--- PROVIDED RECORDS Enclosed Below ---
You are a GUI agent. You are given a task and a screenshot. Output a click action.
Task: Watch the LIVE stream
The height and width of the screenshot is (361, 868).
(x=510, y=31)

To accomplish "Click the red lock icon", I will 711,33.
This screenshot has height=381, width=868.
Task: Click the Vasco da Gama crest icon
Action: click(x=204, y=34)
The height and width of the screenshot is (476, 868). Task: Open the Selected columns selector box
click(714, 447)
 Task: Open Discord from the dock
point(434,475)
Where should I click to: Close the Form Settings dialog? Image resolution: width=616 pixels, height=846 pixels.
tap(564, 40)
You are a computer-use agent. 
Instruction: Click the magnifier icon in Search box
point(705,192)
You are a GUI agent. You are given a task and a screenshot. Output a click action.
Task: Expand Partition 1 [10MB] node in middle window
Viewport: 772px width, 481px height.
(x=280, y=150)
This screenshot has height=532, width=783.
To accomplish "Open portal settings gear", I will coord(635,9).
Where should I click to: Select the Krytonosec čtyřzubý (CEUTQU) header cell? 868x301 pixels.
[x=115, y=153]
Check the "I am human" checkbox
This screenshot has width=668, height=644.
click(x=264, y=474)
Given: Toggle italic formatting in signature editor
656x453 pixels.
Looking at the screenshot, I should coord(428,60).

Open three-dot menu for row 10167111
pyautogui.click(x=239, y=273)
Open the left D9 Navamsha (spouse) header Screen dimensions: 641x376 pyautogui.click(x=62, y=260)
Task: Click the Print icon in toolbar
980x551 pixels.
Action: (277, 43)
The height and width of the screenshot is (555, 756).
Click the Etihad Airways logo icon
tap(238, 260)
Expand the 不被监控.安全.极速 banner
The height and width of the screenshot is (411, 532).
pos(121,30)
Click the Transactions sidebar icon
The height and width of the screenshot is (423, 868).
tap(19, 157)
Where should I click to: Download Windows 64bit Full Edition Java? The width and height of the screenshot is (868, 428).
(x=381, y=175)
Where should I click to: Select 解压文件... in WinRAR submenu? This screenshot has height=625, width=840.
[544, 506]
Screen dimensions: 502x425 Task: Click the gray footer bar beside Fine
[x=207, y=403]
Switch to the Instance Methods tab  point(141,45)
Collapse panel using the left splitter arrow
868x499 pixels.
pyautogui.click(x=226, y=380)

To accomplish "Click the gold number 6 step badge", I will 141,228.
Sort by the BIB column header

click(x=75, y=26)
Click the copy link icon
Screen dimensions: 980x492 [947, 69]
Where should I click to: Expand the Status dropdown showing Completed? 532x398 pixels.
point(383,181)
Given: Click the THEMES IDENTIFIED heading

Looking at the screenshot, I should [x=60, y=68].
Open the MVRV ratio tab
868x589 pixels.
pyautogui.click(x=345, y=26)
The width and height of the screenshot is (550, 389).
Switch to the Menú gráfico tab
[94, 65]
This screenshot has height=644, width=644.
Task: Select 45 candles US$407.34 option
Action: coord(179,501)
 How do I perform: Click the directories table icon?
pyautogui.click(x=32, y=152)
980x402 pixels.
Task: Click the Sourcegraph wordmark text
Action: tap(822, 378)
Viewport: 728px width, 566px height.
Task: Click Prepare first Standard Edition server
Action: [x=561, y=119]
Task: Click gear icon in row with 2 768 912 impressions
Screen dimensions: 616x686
--- End of Enclosed PROVIDED RECORDS ---
[WHAT YOU HAVE TO DO] Set down the lines of the records exactly, from the first one through the line containing "You are a computer-use agent.", and add nothing else.

[ANSWER FOR THE TASK]
You are a GUI agent. You are given a task and a screenshot. Output a click action.
Task: Watch the LIVE stream
The height and width of the screenshot is (361, 868).
(x=510, y=31)

To accomplish "Click the red lock icon", I will 711,33.
This screenshot has height=381, width=868.
Task: Click the Vasco da Gama crest icon
Action: click(x=204, y=34)
The height and width of the screenshot is (476, 868). Task: Open the Selected columns selector box
click(714, 447)
 Task: Open Discord from the dock
point(434,475)
Where should I click to: Close the Form Settings dialog? Image resolution: width=616 pixels, height=846 pixels.
tap(564, 40)
You are a computer-use agent. 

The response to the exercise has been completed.